■ **Exercise**
Set the following entries down again exactly, line by line.

START Study material

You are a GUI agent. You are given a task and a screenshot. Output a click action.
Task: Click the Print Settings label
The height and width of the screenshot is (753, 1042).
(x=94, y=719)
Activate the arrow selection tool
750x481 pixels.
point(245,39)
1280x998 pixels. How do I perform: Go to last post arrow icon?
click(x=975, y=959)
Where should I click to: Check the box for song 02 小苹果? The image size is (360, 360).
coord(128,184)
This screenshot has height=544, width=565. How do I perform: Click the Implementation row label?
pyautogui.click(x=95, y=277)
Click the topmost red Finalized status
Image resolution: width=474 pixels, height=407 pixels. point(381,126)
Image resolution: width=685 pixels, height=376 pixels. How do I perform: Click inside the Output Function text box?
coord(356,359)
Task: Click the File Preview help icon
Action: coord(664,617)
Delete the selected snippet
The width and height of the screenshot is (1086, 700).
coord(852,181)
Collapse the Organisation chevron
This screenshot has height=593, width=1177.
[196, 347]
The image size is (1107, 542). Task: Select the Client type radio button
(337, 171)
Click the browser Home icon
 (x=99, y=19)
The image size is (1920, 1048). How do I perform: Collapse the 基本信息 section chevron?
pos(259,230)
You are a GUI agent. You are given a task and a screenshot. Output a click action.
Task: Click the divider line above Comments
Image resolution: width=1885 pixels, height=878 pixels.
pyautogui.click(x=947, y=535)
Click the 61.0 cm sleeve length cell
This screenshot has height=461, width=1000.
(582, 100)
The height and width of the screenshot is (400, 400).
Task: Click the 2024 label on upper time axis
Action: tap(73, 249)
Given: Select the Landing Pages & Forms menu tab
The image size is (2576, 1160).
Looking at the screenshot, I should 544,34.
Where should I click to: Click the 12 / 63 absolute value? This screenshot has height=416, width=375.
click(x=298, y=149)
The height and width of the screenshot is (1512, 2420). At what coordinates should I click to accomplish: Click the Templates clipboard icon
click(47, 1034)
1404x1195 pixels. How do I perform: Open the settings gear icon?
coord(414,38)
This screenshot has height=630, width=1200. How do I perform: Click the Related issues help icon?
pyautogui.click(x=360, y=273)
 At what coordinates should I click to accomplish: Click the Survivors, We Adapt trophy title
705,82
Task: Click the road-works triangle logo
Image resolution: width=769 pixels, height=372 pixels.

END Study material

■ **Finished exercise**
You are a GUI agent. You are given a task and a screenshot. Output a click action.
Task: Click the Print Settings label
The height and width of the screenshot is (753, 1042).
(x=94, y=719)
Activate the arrow selection tool
750x481 pixels.
point(245,39)
1280x998 pixels. How do I perform: Go to last post arrow icon?
click(x=975, y=959)
Where should I click to: Check the box for song 02 小苹果? The image size is (360, 360).
coord(128,184)
This screenshot has height=544, width=565. How do I perform: Click the Implementation row label?
pyautogui.click(x=95, y=277)
Click the topmost red Finalized status
Image resolution: width=474 pixels, height=407 pixels. point(381,126)
Image resolution: width=685 pixels, height=376 pixels. How do I perform: Click inside the Output Function text box?
coord(356,359)
Task: Click the File Preview help icon
Action: coord(664,617)
Delete the selected snippet
The width and height of the screenshot is (1086, 700).
coord(852,181)
Collapse the Organisation chevron
This screenshot has height=593, width=1177.
[196, 347]
The image size is (1107, 542). Task: Select the Client type radio button
(337, 171)
Click the browser Home icon
 (x=99, y=19)
The image size is (1920, 1048). How do I perform: Collapse the 基本信息 section chevron?
pos(259,230)
You are a GUI agent. You are given a task and a screenshot. Output a click action.
Task: Click the divider line above Comments
Image resolution: width=1885 pixels, height=878 pixels.
pyautogui.click(x=947, y=535)
Click the 61.0 cm sleeve length cell
This screenshot has height=461, width=1000.
(582, 100)
The height and width of the screenshot is (400, 400).
Task: Click the 2024 label on upper time axis
Action: tap(73, 249)
Given: Select the Landing Pages & Forms menu tab
The image size is (2576, 1160).
Looking at the screenshot, I should 544,34.
Where should I click to: Click the 12 / 63 absolute value? This screenshot has height=416, width=375.
click(x=298, y=149)
The height and width of the screenshot is (1512, 2420). At what coordinates should I click to accomplish: Click the Templates clipboard icon
click(47, 1034)
1404x1195 pixels. How do I perform: Open the settings gear icon?
coord(414,38)
This screenshot has height=630, width=1200. How do I perform: Click the Related issues help icon?
pyautogui.click(x=360, y=273)
 At what coordinates should I click to accomplish: Click the Survivors, We Adapt trophy title
705,82
Task: Click the road-works triangle logo
Image resolution: width=769 pixels, height=372 pixels.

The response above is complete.